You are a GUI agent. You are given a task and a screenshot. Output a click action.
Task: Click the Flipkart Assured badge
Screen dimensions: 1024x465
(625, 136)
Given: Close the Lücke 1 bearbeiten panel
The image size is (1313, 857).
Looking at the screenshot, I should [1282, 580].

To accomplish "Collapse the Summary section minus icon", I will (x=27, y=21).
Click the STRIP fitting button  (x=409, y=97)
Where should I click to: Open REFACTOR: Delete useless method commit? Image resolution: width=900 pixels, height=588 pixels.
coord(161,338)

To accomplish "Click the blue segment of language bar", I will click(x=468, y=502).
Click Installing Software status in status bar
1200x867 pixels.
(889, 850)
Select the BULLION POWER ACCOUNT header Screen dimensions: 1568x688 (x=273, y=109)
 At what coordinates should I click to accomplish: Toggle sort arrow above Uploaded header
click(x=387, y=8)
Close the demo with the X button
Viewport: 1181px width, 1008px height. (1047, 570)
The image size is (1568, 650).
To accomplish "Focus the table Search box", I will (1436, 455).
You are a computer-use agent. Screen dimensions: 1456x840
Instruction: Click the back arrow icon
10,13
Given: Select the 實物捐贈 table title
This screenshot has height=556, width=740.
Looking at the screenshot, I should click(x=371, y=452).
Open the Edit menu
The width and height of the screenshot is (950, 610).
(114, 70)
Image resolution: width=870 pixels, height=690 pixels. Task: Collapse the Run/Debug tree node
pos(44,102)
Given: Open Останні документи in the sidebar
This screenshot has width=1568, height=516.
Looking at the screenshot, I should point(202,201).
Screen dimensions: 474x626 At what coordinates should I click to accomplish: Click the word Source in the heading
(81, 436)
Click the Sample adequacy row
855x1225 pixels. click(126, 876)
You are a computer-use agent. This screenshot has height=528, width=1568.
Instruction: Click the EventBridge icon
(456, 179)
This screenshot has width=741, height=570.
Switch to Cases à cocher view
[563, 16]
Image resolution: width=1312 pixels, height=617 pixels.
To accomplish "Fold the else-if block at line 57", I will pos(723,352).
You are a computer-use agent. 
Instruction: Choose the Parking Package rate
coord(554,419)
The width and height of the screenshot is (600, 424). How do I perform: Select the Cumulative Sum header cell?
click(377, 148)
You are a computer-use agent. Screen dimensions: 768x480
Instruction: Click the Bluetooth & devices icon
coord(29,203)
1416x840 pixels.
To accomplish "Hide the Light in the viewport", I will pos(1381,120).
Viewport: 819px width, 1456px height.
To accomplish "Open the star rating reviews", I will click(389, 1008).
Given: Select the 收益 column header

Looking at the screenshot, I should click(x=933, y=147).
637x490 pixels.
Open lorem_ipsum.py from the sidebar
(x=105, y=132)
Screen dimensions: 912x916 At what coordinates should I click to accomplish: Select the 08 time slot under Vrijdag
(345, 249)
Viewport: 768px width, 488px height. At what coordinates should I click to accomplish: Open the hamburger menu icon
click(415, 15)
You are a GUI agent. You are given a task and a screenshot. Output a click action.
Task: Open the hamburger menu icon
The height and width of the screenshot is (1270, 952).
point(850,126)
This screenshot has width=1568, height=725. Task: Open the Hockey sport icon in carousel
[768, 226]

^^^^

What this task involves
Among the lines above, find those holding the word "computer" and state how many there are, number only.

Finished exercise
4